Federal Reserve Governor Warsh: The optimism in the cryptocurrency market is fading, institutional deleveraging and uncertainty exacerbating volatility.
Federal Reserve Governor Waller said on Monday that with recent selling pressure impacting cryptocurrencies, the optimism that boosted the market after Trump's election is fading.
Federal Reserve Board member Waller said on Monday that the optimism in the market that was boosted by Trump's election is fading along with recent selloffs impacting cryptocurrency assets. Waller stated that the recent extreme volatility is related to regulatory uncertainty and risk management adjustments by large financial institutions.
Waller pointed out that fluctuations in the cryptocurrency market are normal, but this time the volatility highlights the deep "entanglement" of this sector with the traditional financial system. With hedge funds, exchanges, and exchange-traded funds (ETFs) continuing to enter the market, cryptocurrency assets are no longer just a market dominated by retail investors, and their policy focus is also increasing.
From a market perspective, Bitcoin has fallen more than 40% from its October high. Last week, Bitcoin briefly fell to $60,033, hitting a new low since October 2024, and triggering the largest volatility surge since FTX collapsed in 2022. Although it rebounded to around $70,000 later, the derivatives market still signals caution.
Data shows that the funding rate for Bitcoin perpetual contracts remains negative, reflecting traders' defensive positioning against downside risks or requiring additional compensation to hold long positions. At the same time, the open interest size has not recovered since declining from October, shrinking by about 50% from its peak, indicating a lack of strong consensus in this rebound.
The options market is also leaning towards caution.

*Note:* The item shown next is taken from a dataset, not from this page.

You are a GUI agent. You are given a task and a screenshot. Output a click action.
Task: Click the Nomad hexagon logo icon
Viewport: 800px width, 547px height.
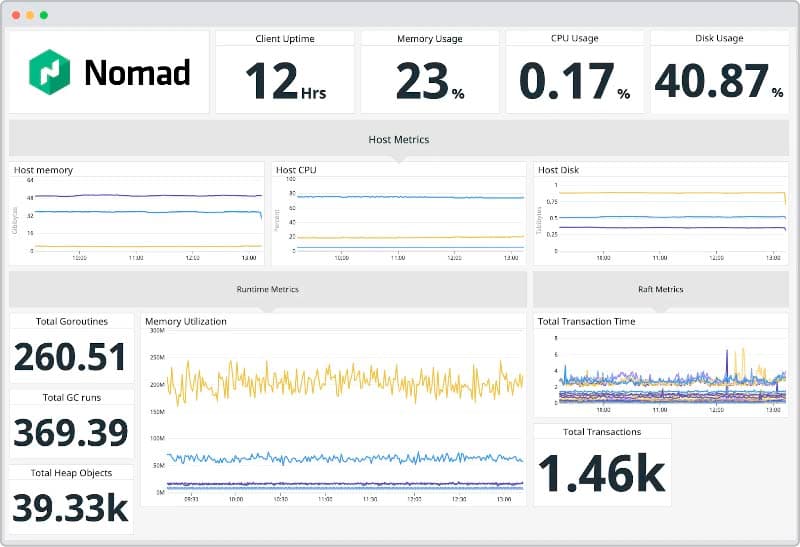49,72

The implied volatility of Bitcoin has fallen from around 83% last Thursday to around 60% currently, indicating a cooling expectation for large short-term fluctuations, but the 25-delta skew towards put options remains significant, showing persistent demand for downside protection. Industry insiders point out that reducing leverage can help reduce volatility and stabilize prices, but it also means that many investors choose to take profits or risks at lower levels, adopting a wait-and-see approach or temporarily leaving the market.

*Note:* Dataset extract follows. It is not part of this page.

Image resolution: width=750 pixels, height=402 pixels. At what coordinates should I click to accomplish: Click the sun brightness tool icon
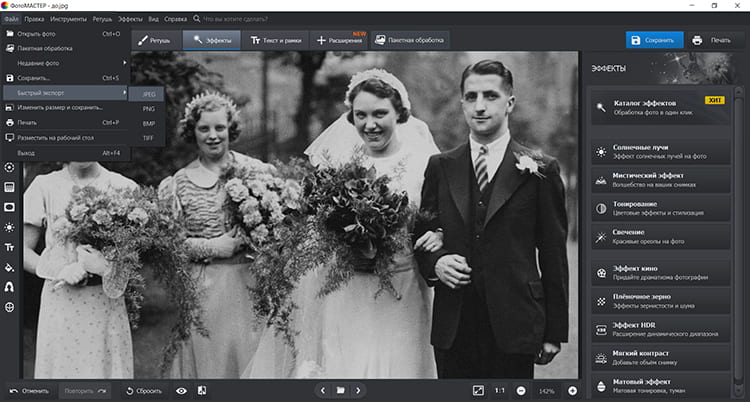coord(9,227)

Macro-level uncertainty further reinforces cautious sentiment. Market participants are facing a series of potential "disturbances," including changes in the Japanese political situation, fluctuations in precious metal prices, and the sustainability of the stock market rally around the AI theme. With multiple risks intertwined, analysts believe that the market, currently dominated by bearish sentiment, is more likely to enter a consolidating phase rather than a quick reversal to the upside.